* Try it: Give back exactly the first lines of the entries below, through the line with "Dev Portal (592, 34)".

=== Dataset content ===

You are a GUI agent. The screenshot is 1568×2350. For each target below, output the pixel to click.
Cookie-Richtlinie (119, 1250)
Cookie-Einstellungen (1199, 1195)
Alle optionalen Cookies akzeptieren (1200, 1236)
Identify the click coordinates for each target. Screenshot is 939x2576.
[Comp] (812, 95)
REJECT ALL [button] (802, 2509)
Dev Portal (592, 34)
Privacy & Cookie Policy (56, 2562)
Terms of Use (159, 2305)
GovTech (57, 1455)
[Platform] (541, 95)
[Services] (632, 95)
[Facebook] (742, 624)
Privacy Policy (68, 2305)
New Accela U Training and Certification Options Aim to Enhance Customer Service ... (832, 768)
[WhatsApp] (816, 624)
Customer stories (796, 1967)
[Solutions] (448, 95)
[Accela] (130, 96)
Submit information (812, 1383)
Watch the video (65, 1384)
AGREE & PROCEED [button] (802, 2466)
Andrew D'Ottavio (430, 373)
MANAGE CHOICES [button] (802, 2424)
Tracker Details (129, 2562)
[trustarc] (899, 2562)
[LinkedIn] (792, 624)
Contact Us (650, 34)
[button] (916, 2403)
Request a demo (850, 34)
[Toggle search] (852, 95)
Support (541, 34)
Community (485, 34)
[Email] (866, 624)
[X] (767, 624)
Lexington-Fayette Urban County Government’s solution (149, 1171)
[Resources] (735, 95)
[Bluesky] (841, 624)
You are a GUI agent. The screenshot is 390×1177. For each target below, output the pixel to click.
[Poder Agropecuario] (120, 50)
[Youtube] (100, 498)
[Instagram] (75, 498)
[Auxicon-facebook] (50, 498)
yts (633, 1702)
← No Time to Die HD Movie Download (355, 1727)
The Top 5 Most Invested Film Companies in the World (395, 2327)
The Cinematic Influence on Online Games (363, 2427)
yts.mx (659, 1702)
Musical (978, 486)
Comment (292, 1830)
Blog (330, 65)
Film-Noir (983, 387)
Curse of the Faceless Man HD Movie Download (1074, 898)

===

* Solution below:
You are a GUI agent. The screenshot is 1568×2350. For each target below, output the pixel to click.
Cookie-Richtlinie (119, 1250)
Cookie-Einstellungen (1199, 1195)
Alle optionalen Cookies akzeptieren (1200, 1236)
Identify the click coordinates for each target. Screenshot is 939x2576.
[Comp] (812, 95)
REJECT ALL [button] (802, 2509)
Dev Portal (592, 34)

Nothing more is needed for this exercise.